* _RECORDS_
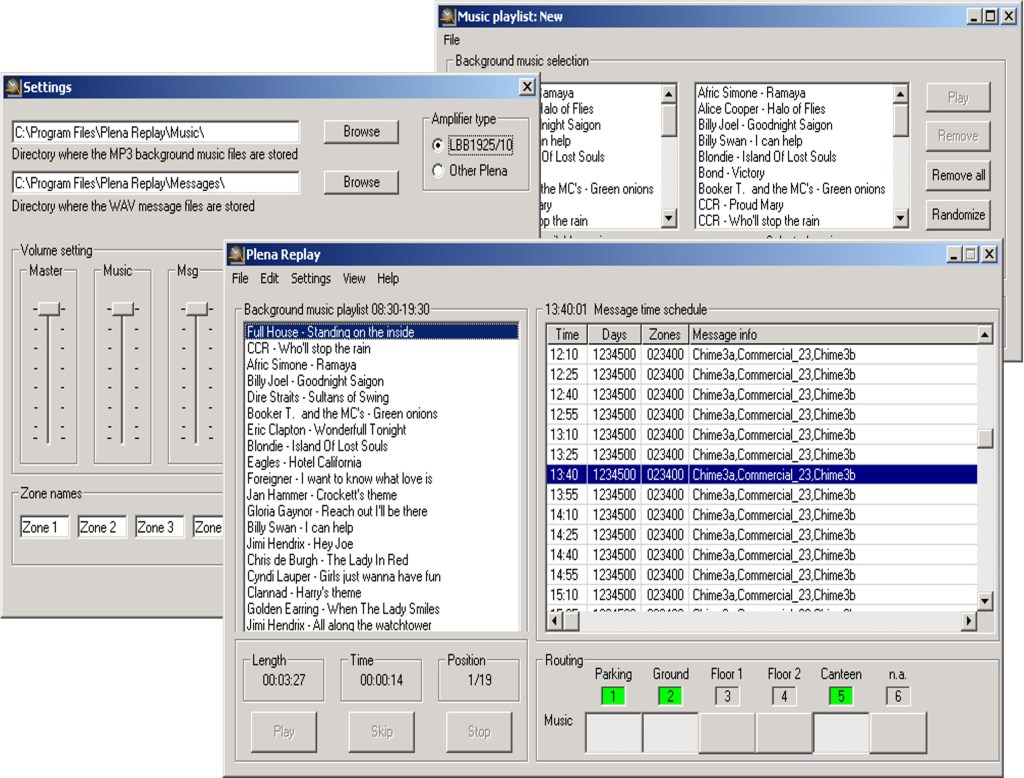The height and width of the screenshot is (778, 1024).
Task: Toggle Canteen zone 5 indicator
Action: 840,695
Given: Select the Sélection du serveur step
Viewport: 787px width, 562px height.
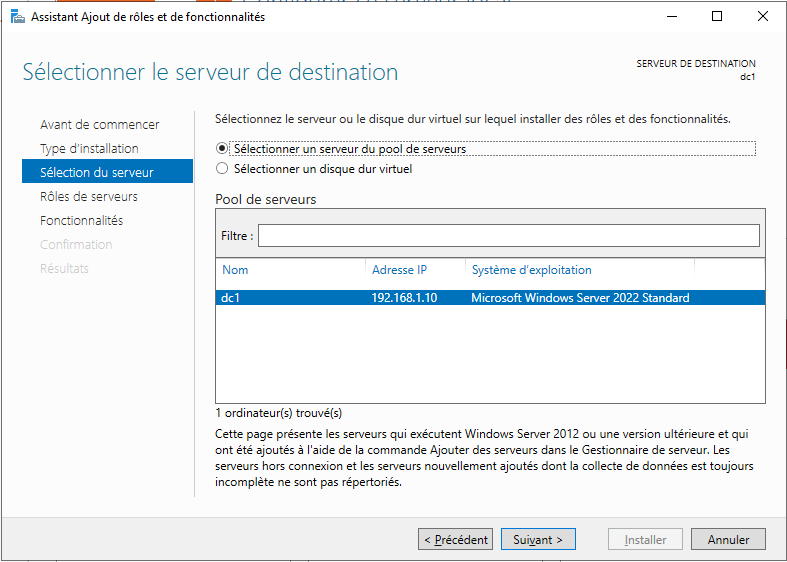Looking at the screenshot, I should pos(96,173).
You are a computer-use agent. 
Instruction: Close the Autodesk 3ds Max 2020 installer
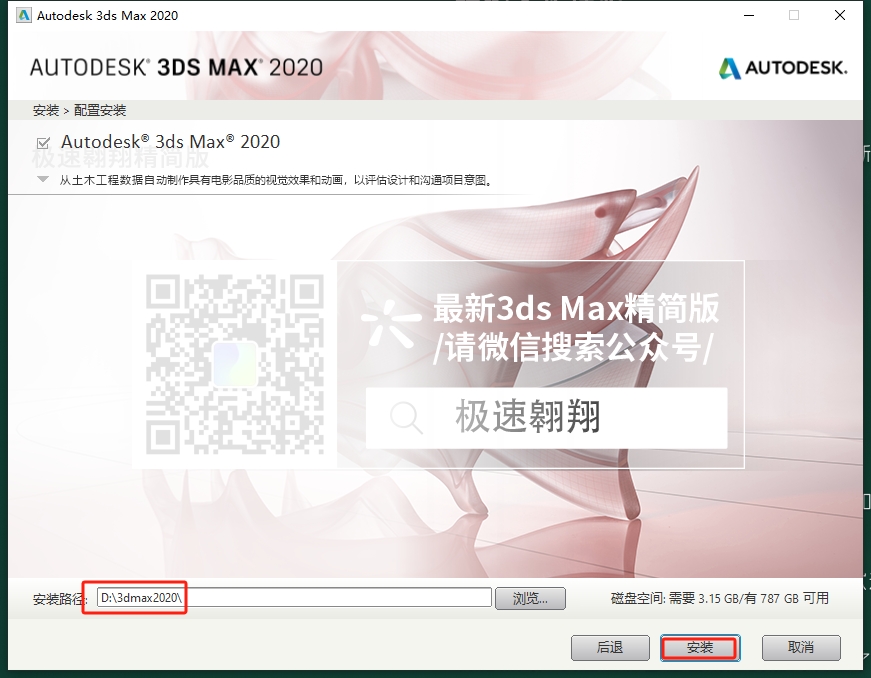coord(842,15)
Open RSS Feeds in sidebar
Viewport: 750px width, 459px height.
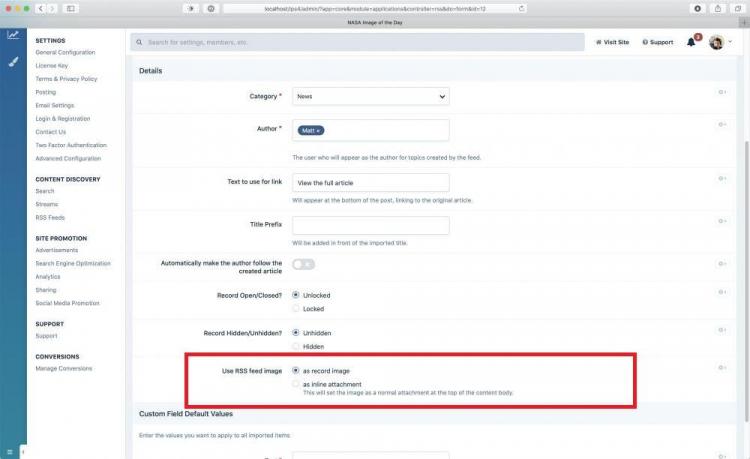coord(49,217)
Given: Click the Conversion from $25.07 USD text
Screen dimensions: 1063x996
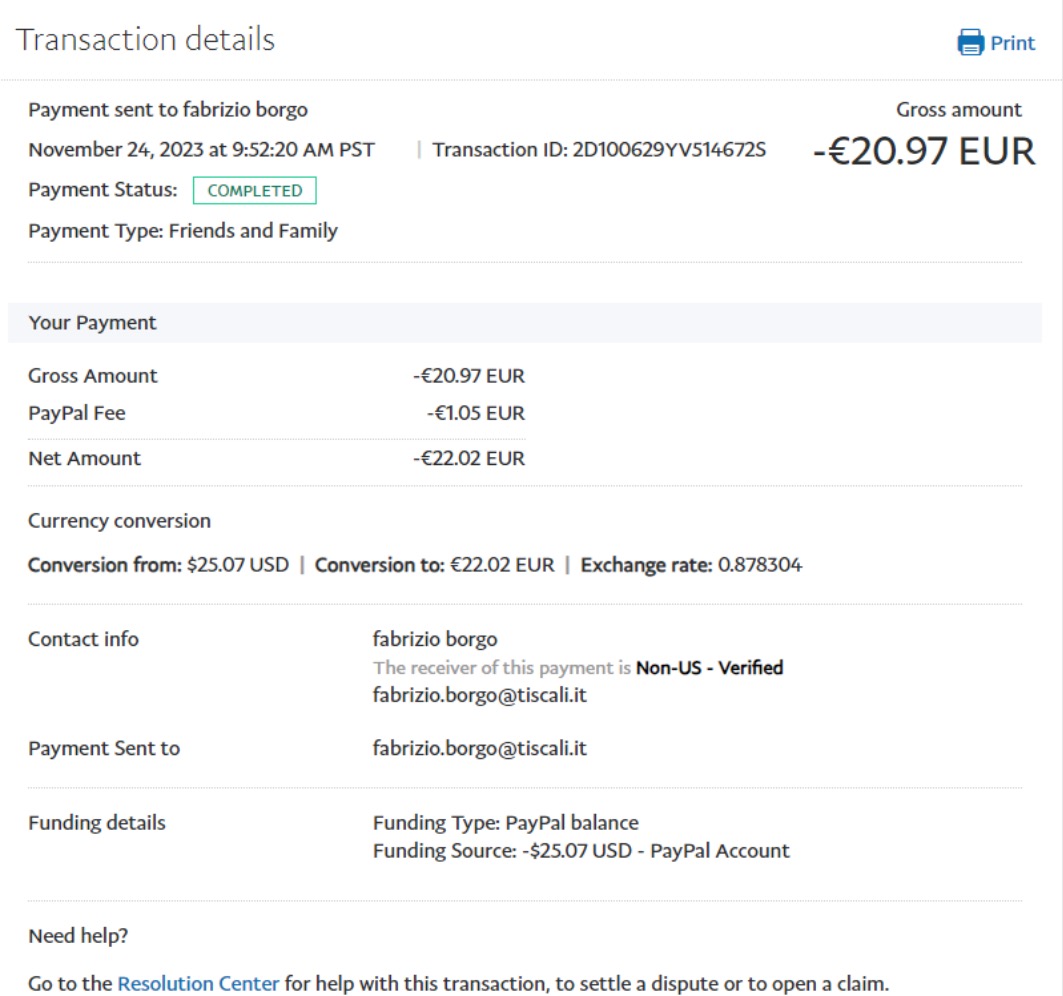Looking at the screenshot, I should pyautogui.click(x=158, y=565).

---

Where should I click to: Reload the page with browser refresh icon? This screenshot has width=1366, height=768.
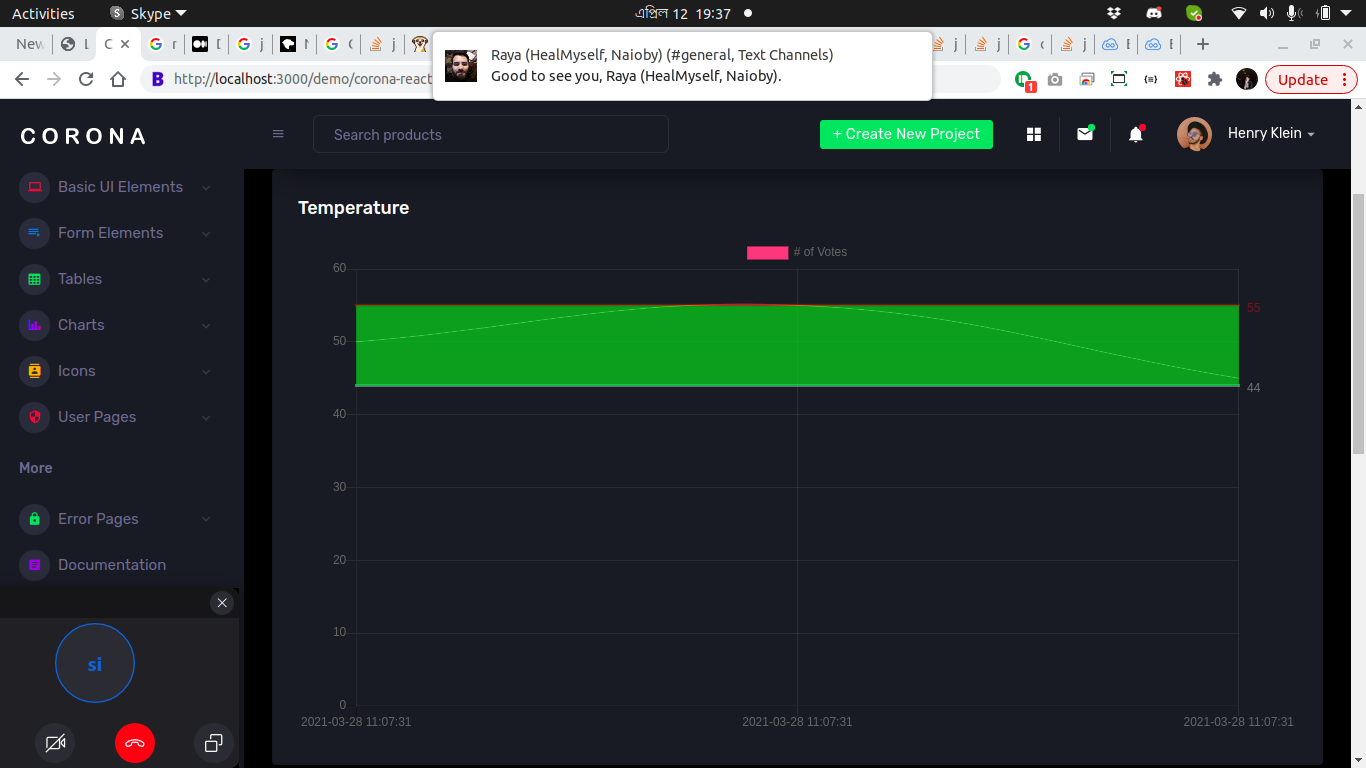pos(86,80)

...

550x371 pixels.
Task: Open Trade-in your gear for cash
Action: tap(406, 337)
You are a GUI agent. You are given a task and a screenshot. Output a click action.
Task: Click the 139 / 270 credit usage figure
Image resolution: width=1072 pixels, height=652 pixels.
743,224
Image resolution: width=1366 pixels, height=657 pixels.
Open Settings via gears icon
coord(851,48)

* _PROBLEM DETAILS_
Collect each line of the entries that has the word "agent", copying it in full.

* _RESPONSE FOR THIS EXERCISE_
You are a computer-use agent. 
You are a GUI agent. You are given a task and a screenshot. Output a click action.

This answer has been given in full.